*** PROVIDED RECORDS Section Begins ***
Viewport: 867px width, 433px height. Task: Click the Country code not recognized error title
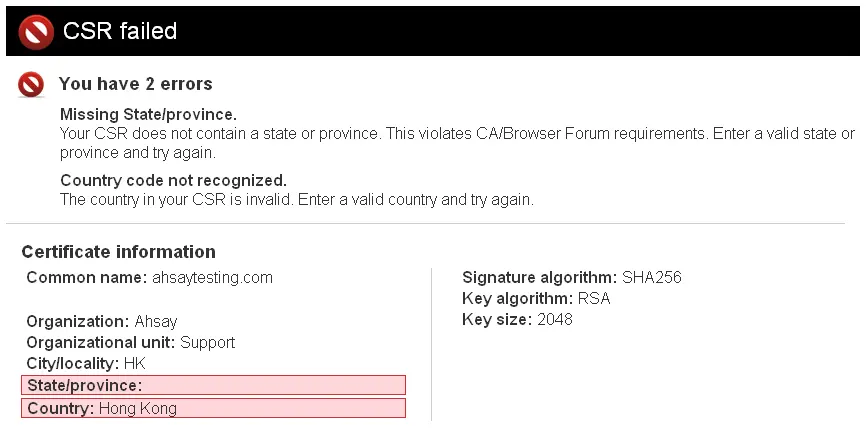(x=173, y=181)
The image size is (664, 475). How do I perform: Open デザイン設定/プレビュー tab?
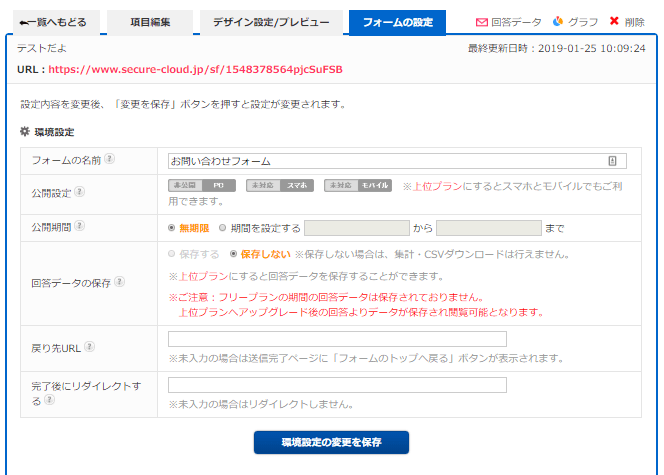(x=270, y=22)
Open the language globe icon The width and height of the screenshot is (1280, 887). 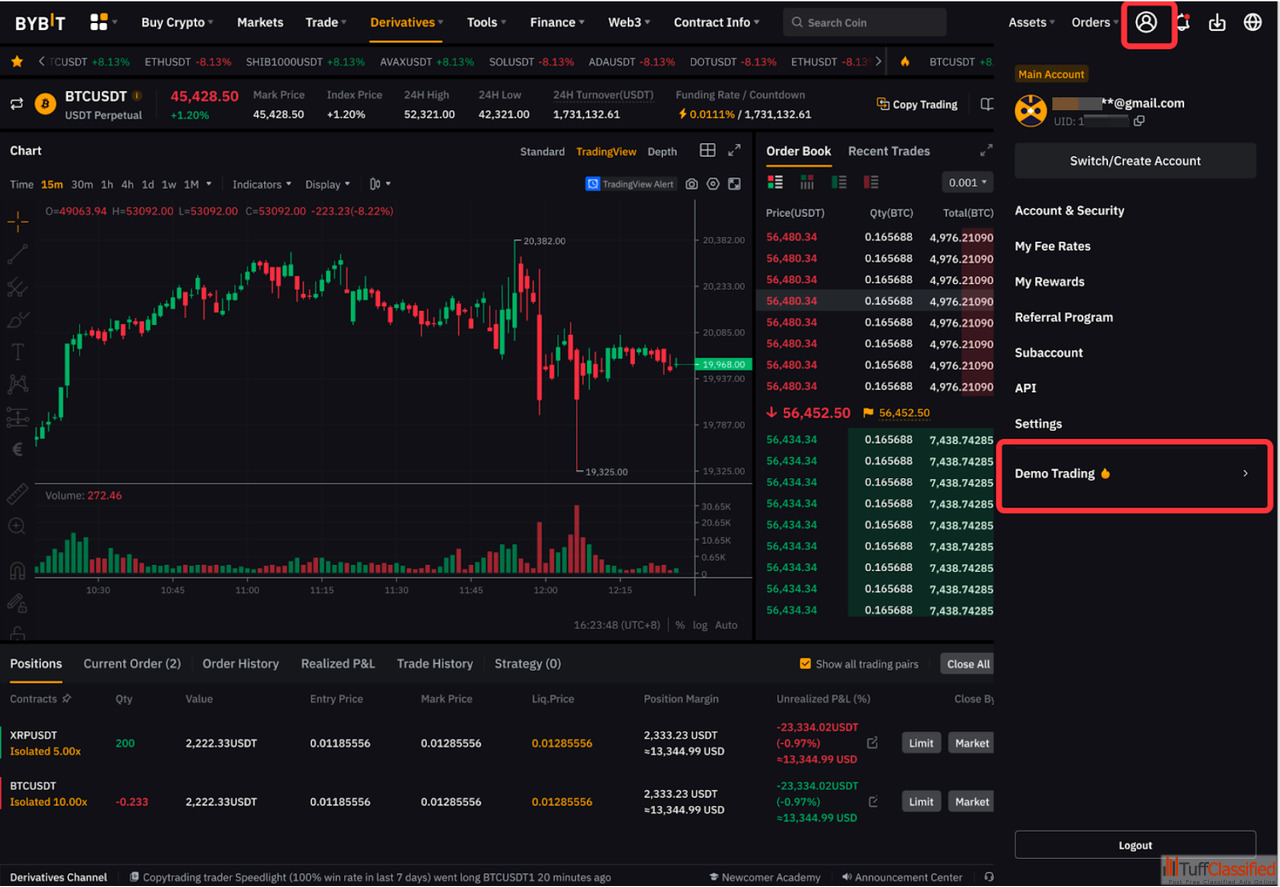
*** PROVIDED RECORDS Section Ends ***
TASK DIRECTIONS: Each line above should be written out again exactly, and no picture should appear in the copy.

YOUR RESPONSE:
Viewport: 867px width, 433px height. Task: Click the Country code not recognized error title
(x=173, y=181)
The image size is (664, 475). How do I perform: Open デザイン設定/プレビュー tab?
(x=270, y=22)
Open the language globe icon The width and height of the screenshot is (1280, 887). 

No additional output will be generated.